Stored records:
····················

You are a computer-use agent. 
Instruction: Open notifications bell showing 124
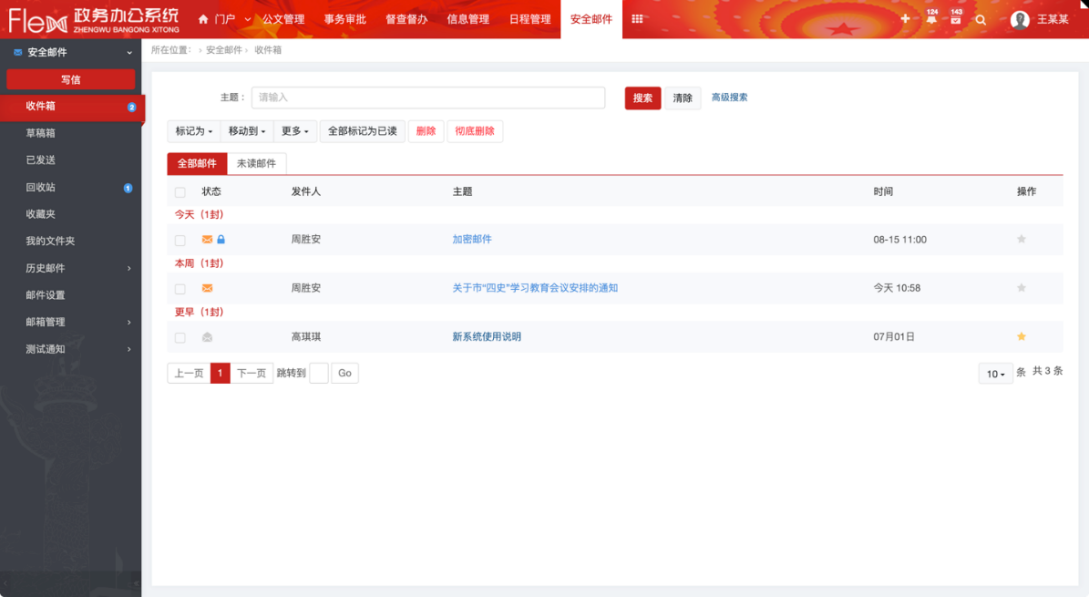[x=931, y=19]
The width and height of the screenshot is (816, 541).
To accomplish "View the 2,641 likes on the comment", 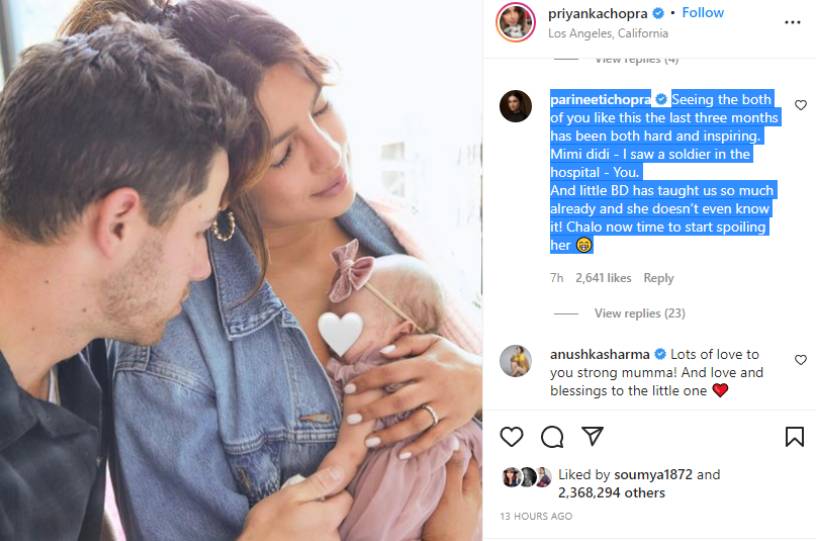I will [603, 278].
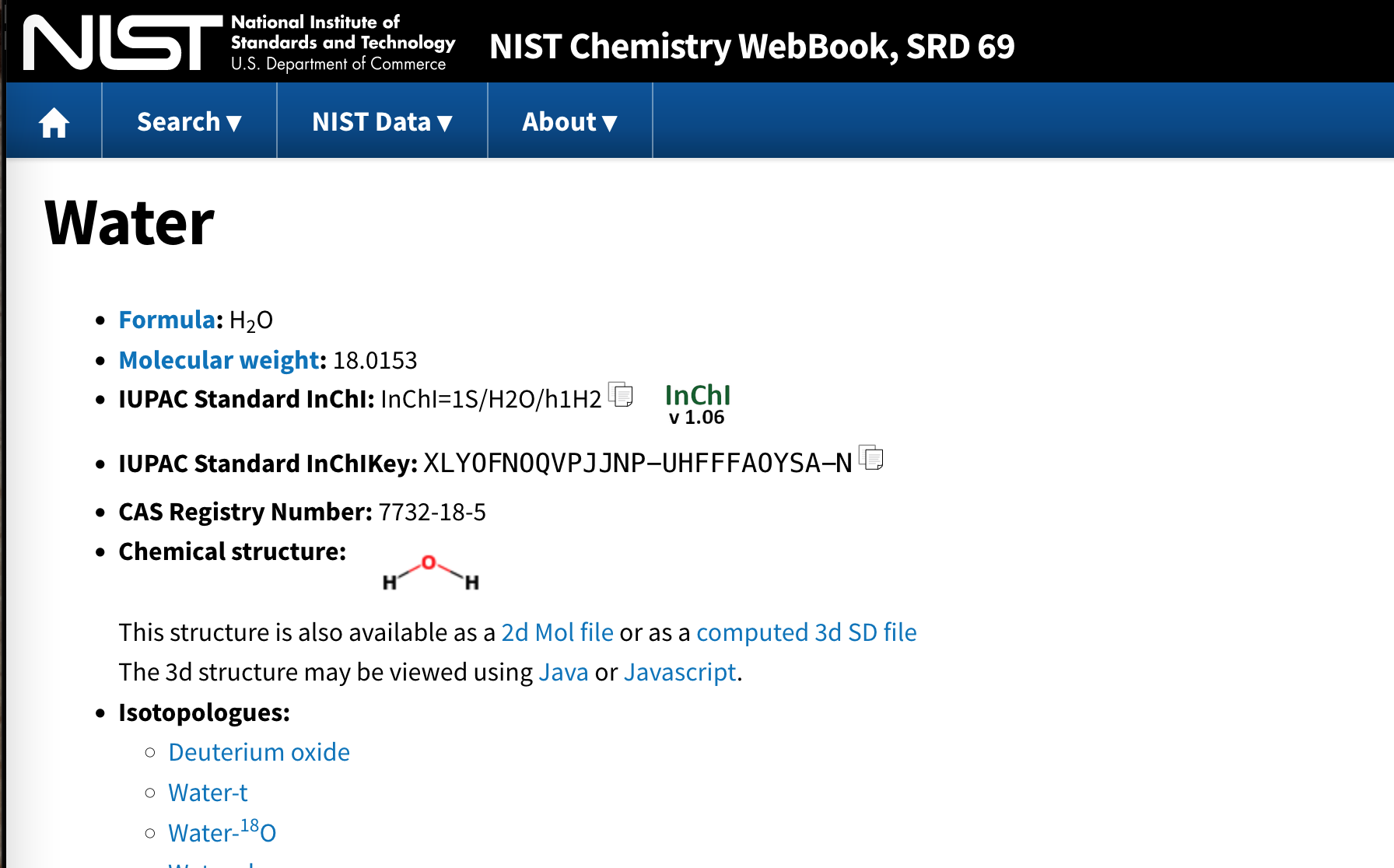The image size is (1394, 868).
Task: Click the NIST Chemistry WebBook title
Action: 752,47

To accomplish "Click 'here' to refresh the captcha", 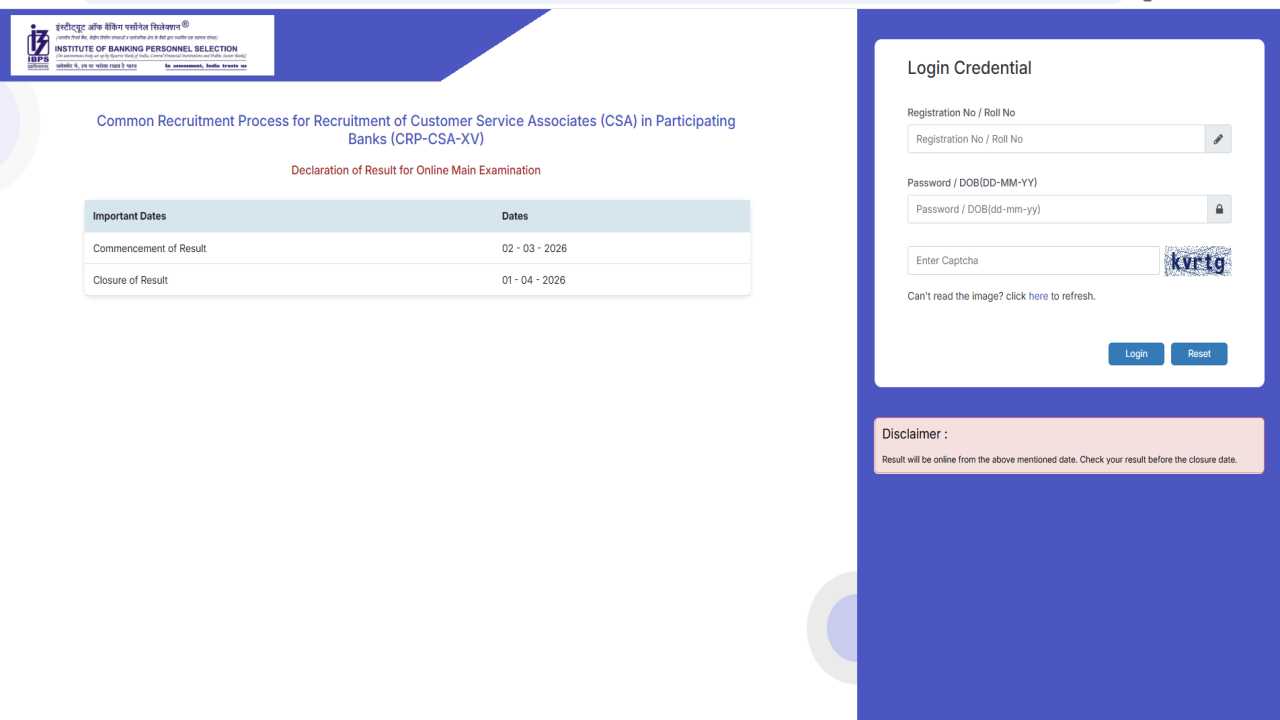I will (x=1038, y=296).
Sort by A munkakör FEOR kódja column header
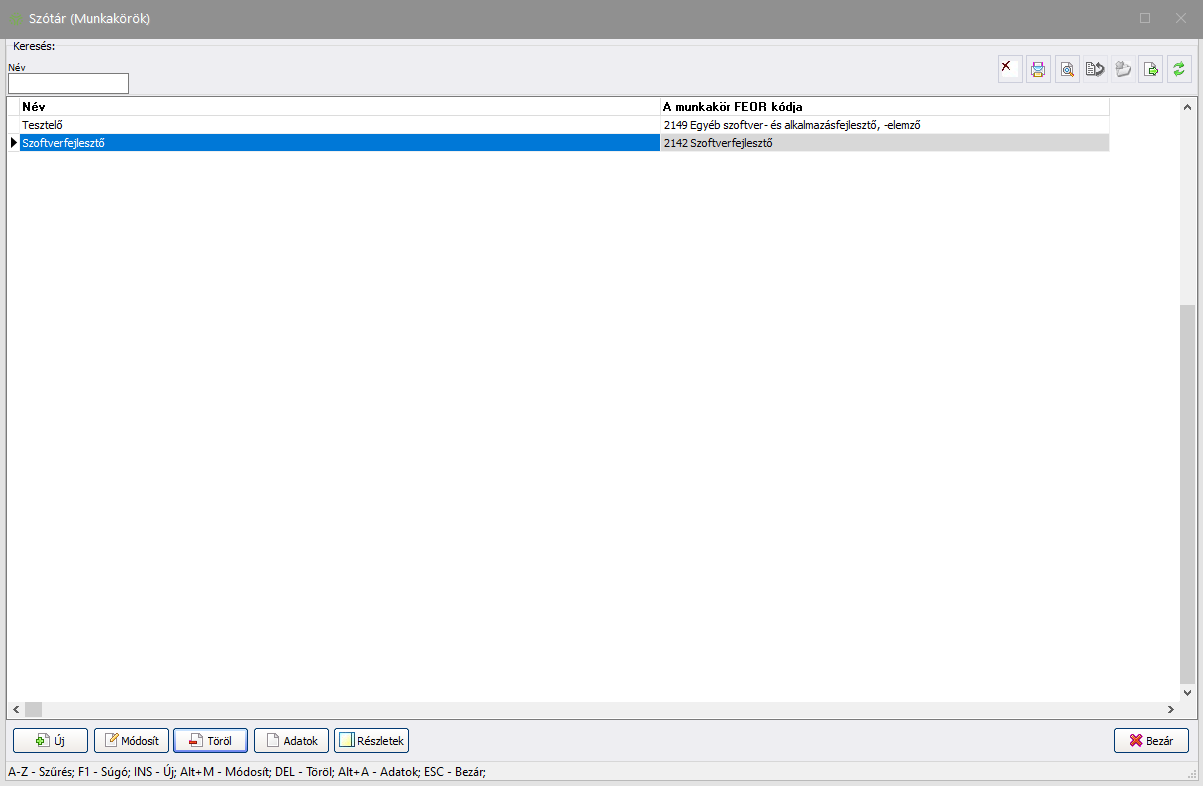The image size is (1203, 786). [x=884, y=106]
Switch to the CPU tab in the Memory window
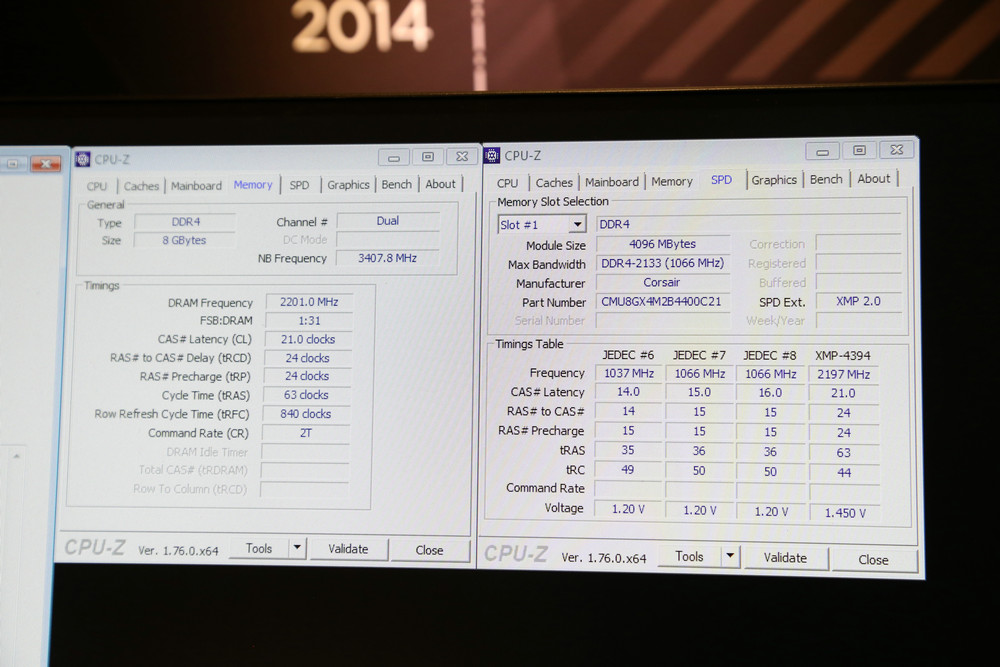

····················

● **Activity**
Please retype only the lines from the line that holds "Sort by A munkakör FEOR kódja column header" through the end of the records, exactly as they stand, and drop every picture.

● **Task solution**
Sort by A munkakör FEOR kódja column header
The image size is (1203, 786). [x=884, y=106]
Switch to the CPU tab in the Memory window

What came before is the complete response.